**Entries provided**
▬▬▬
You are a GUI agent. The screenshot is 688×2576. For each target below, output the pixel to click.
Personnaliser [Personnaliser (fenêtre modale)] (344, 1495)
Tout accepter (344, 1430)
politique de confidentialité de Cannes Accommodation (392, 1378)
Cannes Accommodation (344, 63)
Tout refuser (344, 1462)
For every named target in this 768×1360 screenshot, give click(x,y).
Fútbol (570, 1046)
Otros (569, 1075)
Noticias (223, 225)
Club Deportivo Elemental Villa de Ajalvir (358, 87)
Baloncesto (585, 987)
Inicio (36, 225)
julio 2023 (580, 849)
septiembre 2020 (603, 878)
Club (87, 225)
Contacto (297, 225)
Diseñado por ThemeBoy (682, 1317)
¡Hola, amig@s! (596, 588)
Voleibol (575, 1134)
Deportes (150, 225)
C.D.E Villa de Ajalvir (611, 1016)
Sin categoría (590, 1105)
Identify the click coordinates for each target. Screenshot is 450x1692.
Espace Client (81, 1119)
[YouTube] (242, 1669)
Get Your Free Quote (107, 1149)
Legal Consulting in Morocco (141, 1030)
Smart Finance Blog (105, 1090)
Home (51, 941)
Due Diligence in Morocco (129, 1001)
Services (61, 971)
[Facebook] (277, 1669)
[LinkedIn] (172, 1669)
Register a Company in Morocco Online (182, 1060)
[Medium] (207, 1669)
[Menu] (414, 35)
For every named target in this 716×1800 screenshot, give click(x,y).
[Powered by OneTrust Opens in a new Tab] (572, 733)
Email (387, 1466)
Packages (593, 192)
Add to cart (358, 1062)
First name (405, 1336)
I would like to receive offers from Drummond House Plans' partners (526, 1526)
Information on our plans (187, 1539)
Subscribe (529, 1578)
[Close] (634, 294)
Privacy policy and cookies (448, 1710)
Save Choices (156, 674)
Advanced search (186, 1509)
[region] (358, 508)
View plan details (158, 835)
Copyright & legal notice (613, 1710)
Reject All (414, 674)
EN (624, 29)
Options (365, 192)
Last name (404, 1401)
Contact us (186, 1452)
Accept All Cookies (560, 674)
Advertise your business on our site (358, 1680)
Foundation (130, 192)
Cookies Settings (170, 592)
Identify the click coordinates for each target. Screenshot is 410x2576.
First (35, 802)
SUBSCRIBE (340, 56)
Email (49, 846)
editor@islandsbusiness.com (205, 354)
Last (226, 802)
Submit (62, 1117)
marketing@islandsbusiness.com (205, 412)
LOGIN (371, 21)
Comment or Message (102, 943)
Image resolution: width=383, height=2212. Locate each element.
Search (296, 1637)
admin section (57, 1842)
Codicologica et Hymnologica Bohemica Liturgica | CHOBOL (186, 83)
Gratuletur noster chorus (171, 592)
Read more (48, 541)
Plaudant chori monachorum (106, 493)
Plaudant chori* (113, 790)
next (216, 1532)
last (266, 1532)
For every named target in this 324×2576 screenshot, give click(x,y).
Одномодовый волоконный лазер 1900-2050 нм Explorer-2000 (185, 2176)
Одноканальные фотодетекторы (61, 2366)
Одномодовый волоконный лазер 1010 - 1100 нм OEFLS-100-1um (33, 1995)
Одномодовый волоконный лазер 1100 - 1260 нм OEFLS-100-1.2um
▬▬▬
**Requirement**
Reproduce the material from its beginning up to and including the line with "Tout refuser (344, 1462)", requests included, and shift each answer's coordinates by adding 91 to both numbers. Give only those lines.

**Exercise solution**
You are a GUI agent. The screenshot is 688×2576. For each target below, output the pixel to click.
Personnaliser [Personnaliser (fenêtre modale)] (435, 1586)
Tout accepter (435, 1521)
politique de confidentialité de Cannes Accommodation (483, 1469)
Cannes Accommodation (435, 154)
Tout refuser (435, 1553)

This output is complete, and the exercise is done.